**EXERCISE AIM**
Please return every line in the entries below with the word "date" in it.

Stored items
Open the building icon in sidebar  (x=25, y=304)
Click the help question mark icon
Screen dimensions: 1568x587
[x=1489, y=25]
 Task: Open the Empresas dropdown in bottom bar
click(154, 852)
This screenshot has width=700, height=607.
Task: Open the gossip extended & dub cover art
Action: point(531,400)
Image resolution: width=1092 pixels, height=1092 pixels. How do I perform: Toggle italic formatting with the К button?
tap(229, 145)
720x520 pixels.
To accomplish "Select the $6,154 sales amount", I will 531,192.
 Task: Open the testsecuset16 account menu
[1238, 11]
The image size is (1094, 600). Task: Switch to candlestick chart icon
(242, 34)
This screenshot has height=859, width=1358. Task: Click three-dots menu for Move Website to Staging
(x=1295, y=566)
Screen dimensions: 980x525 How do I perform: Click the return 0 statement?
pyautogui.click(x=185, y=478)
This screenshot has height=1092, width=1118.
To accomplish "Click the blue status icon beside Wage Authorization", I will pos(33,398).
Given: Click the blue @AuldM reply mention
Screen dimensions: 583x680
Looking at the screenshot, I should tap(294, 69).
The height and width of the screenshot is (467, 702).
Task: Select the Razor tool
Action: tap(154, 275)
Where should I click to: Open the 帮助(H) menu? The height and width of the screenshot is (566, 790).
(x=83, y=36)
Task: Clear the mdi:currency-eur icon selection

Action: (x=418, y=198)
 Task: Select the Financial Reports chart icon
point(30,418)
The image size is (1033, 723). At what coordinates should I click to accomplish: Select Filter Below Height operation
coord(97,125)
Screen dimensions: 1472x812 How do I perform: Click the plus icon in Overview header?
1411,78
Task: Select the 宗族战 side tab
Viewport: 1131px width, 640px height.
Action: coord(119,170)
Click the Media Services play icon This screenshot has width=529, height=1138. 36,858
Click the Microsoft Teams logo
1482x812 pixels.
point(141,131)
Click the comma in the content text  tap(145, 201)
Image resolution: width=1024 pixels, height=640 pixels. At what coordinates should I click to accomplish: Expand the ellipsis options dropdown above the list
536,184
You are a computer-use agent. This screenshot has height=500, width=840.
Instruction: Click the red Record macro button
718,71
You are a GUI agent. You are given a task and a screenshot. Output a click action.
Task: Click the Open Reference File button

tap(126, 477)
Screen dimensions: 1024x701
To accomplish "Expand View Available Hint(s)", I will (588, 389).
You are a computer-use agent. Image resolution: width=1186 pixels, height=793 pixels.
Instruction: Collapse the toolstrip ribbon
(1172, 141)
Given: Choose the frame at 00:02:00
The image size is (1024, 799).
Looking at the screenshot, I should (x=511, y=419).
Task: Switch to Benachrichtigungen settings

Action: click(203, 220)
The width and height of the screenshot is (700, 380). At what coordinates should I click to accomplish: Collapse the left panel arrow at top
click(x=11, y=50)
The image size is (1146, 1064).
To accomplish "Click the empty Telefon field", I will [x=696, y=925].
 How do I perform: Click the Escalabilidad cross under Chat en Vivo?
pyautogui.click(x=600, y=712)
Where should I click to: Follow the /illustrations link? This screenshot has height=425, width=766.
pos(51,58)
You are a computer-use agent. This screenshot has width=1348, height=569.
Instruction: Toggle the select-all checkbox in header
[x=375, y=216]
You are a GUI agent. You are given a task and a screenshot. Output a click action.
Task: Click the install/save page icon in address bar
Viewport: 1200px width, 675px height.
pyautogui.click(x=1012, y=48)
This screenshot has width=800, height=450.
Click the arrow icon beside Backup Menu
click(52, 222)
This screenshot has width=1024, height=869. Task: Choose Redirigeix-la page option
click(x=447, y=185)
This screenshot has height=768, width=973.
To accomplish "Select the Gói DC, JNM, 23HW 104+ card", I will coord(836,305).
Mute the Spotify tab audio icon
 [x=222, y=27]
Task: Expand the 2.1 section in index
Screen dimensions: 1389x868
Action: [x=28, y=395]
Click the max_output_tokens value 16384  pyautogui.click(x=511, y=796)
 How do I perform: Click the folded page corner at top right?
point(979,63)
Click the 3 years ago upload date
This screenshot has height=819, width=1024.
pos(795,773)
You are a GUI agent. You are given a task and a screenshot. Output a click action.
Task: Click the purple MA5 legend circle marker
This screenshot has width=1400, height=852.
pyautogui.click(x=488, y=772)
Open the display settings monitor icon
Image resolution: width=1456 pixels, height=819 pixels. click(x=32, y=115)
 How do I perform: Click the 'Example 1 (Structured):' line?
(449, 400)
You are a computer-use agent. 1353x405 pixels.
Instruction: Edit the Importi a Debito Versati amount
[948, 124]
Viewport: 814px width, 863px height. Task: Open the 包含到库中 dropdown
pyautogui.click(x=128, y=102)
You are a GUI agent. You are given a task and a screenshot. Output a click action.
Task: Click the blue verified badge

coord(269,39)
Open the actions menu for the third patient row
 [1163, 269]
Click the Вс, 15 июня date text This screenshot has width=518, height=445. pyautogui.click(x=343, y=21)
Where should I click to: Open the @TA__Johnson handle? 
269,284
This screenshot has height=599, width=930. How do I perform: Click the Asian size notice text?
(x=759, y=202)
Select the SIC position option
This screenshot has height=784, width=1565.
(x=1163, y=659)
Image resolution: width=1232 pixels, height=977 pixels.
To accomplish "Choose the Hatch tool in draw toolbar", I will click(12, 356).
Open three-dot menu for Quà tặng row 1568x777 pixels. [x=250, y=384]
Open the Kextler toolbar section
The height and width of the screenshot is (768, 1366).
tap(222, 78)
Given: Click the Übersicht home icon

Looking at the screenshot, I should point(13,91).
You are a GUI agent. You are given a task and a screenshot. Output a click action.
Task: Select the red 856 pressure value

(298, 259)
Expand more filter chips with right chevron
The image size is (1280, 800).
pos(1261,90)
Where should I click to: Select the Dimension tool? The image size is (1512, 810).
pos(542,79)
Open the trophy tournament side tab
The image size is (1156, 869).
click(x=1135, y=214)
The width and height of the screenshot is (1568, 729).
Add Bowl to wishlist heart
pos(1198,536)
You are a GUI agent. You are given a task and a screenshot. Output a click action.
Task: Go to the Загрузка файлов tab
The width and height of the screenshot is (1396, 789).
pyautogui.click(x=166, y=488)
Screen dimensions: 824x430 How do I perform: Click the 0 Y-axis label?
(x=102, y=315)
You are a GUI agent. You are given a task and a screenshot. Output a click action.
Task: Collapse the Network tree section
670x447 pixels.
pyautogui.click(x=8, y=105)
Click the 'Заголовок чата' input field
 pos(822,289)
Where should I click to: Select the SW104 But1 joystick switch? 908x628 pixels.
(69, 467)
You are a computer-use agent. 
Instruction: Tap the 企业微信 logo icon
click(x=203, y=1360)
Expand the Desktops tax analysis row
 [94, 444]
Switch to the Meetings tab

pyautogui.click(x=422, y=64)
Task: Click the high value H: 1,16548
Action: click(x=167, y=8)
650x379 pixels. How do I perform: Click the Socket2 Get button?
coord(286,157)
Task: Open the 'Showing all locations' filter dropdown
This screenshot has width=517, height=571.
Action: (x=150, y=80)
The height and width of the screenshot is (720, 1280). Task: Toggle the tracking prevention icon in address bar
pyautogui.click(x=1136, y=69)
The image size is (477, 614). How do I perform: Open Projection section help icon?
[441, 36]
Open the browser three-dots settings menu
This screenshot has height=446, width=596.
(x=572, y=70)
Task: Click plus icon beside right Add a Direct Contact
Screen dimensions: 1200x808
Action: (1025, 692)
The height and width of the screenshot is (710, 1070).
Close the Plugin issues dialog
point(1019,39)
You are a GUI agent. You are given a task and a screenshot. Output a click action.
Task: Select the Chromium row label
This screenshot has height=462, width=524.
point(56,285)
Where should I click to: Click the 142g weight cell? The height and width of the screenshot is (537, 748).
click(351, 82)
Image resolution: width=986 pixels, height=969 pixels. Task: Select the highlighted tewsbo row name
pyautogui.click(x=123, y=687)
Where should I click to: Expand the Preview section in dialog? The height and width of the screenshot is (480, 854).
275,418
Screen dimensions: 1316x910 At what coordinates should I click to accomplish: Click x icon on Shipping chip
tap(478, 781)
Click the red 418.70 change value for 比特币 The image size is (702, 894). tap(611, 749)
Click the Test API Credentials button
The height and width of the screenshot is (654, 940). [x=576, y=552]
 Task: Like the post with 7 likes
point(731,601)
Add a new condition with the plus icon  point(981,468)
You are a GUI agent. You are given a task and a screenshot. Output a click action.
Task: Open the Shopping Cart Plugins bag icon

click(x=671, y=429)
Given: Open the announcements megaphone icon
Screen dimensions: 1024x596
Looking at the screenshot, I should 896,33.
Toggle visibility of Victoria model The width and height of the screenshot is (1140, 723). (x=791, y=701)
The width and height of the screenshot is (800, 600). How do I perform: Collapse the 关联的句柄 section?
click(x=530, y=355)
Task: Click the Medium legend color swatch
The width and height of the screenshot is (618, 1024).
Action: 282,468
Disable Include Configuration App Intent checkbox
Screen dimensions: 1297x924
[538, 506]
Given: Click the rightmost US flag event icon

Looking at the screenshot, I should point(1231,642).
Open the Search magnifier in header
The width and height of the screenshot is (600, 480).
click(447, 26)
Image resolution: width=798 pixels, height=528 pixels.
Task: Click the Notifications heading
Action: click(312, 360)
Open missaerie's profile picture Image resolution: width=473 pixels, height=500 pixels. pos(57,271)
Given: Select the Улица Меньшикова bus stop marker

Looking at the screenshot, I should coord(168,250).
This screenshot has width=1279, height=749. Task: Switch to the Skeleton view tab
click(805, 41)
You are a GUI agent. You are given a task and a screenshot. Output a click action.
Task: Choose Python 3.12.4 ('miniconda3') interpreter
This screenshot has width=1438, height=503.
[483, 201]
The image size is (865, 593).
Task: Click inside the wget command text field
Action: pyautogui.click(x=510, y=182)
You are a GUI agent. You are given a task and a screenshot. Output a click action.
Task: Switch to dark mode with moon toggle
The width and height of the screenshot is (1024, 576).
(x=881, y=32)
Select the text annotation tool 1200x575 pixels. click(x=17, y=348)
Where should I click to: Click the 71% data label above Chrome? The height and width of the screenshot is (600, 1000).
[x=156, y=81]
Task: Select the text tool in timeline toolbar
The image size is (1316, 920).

**SOLVED PROBLEM**
Click the 3 years ago upload date
Click the Вс, 15 июня date text This screenshot has width=518, height=445. pyautogui.click(x=343, y=21)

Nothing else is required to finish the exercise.